Compare Tableau blending, joins, and filters
Company: TCS
Role: Data Scientist
Category: Analytics & Experimentation
Difficulty: hard
Interview Round: Technical Screen
You have two datasets to analyze in Tableau.
Primary data source: Orders
- Columns: OrderID, State, Category, Sales
- Rows:
1) (O1, CA, Furniture, 100)
2) (O2, CA, Office Supplies, 200)
3) (O3, NY, Technology, 150)
4) (O4, TX, Furniture, 300)
5) (O5, CA, Technology, 50)
Secondary data source: Targets
- Columns: State, Category, MonthlyTarget
- Rows:
A) (CA, Furniture, 500)
B) (CA, Technology, 400)
C) (NY, Furniture, 250)
D) (FL, Technology, 600)
Answer the following precisely:
1) If you perform a physical inner join on State and Category, which rows remain and what are the values of SUM(Sales) and SUM(MonthlyTarget) by State, Category?

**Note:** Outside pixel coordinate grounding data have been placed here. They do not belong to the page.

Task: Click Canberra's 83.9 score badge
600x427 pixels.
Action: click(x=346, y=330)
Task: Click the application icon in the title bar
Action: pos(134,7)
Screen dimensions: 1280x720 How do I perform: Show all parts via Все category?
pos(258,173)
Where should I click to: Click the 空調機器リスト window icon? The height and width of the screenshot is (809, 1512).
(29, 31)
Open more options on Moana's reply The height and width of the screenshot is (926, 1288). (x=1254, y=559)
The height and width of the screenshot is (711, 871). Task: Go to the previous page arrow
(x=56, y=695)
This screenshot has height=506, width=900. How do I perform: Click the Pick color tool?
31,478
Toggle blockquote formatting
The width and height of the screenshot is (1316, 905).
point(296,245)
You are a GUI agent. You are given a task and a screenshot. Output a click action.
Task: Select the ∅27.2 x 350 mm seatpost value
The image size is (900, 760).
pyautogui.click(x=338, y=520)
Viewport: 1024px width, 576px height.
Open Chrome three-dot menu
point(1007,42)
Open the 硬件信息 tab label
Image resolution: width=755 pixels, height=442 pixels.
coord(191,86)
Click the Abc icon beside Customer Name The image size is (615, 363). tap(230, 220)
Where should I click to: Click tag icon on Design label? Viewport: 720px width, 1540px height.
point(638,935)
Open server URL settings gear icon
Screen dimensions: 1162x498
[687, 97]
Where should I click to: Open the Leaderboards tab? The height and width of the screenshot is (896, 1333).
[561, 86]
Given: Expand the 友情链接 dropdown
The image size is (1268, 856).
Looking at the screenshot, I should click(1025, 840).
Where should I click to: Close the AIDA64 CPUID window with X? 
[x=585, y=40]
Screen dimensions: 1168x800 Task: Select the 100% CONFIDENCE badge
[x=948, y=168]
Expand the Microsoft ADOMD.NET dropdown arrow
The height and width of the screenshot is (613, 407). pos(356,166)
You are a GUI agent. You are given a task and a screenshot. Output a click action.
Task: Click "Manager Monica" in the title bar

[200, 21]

Repeat for a left join (Orders → Targets).
2) If instead you blend the Targets source into Orders (Orders = primary), explain exactly how Tableau computes the view when you place State and Category on rows and SUM(Sales), SUM(MonthlyTarget) on columns. Specify how unmatched members (e.g., NY–Technology; TX–Furniture; FL–Technology) appear, and whether their targets/sales show as null/zero. Why?
3) Show how the results change under each of these filters and explain why based on Tableau’s order of operations: (a) a dimension filter Category = 'Furniture' from the Orders source; (b) a dimension filter Category = 'Furniture' from the Targets source; (c) a context filter State = 'CA' on Orders; (d) a measure filter SUM(Sales) > 150 applied to the view; (e) a data source filter on Targets keeping only Category IN ('Furniture','Technology').
4) Describe two pitfalls where blending and joining yield different aggregates due to level of detail and many-to-many relationships (e.g., duplicate State–Category rows in Targets). Provide a concrete example from the given data.
5) When would you prefer blending over joining in Tableau? Discuss cross-database analysis, required granularity, the linking field behavior, impacts on performance/caching, and limitations with calculations (e.g., FIXED LODs, table calcs) in secondary sources.
Quick Answer: This question evaluates a candidate's competency in Tableau data integration and visualization, specifically assessing understanding of joins versus blends, filter order of operations, aggregation and null-handling behavior, level-of-detail impacts, and cross-database/calculation limitations.